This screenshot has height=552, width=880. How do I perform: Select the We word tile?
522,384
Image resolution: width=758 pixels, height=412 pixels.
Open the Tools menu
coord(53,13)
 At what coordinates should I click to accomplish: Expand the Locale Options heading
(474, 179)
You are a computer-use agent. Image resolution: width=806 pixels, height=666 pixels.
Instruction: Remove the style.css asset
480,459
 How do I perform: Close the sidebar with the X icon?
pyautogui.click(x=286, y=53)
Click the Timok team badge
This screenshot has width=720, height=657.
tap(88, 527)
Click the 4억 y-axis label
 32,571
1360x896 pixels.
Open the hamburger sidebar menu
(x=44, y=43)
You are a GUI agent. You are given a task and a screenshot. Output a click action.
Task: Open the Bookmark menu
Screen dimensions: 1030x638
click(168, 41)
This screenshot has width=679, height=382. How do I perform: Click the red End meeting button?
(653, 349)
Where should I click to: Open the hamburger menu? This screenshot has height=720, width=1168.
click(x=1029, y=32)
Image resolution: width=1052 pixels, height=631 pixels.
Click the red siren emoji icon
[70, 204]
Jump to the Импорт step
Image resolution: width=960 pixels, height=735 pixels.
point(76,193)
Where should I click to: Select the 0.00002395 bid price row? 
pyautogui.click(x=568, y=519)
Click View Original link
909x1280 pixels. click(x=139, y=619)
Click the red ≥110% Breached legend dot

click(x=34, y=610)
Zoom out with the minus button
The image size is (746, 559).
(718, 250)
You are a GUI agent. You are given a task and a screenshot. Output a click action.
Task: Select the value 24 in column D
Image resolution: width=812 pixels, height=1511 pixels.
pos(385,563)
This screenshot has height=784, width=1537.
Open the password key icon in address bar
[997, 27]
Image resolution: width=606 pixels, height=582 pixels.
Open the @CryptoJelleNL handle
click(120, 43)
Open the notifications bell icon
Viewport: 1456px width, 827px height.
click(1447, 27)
_ _ _ _ _
- EXERCISE DETAILS
Write the whole of the material out again, exactly.

- ANSWER AREA
This screenshot has height=552, width=880. How do I perform: Select the We word tile?
522,384
Image resolution: width=758 pixels, height=412 pixels.
Open the Tools menu
coord(53,13)
 At what coordinates should I click to accomplish: Expand the Locale Options heading
(474, 179)
You are a computer-use agent. Image resolution: width=806 pixels, height=666 pixels.
Instruction: Remove the style.css asset
480,459
 How do I perform: Close the sidebar with the X icon?
pyautogui.click(x=286, y=53)
Click the Timok team badge
This screenshot has width=720, height=657.
tap(88, 527)
Click the 4억 y-axis label
 32,571
1360x896 pixels.
Open the hamburger sidebar menu
(x=44, y=43)
You are a GUI agent. You are given a task and a screenshot. Output a click action.
Task: Open the Bookmark menu
Screen dimensions: 1030x638
click(168, 41)
This screenshot has width=679, height=382. How do I perform: Click the red End meeting button?
(653, 349)
Where should I click to: Open the hamburger menu? This screenshot has height=720, width=1168.
click(x=1029, y=32)
Image resolution: width=1052 pixels, height=631 pixels.
Click the red siren emoji icon
[70, 204]
Jump to the Импорт step
Image resolution: width=960 pixels, height=735 pixels.
point(76,193)
Where should I click to: Select the 0.00002395 bid price row? 
pyautogui.click(x=568, y=519)
Click View Original link
909x1280 pixels. click(x=139, y=619)
Click the red ≥110% Breached legend dot

click(x=34, y=610)
Zoom out with the minus button
The image size is (746, 559).
(718, 250)
You are a GUI agent. You are given a task and a screenshot. Output a click action.
Task: Select the value 24 in column D
Image resolution: width=812 pixels, height=1511 pixels.
pos(385,563)
This screenshot has height=784, width=1537.
Open the password key icon in address bar
[997, 27]
Image resolution: width=606 pixels, height=582 pixels.
Open the @CryptoJelleNL handle
click(120, 43)
Open the notifications bell icon
Viewport: 1456px width, 827px height.
click(1447, 27)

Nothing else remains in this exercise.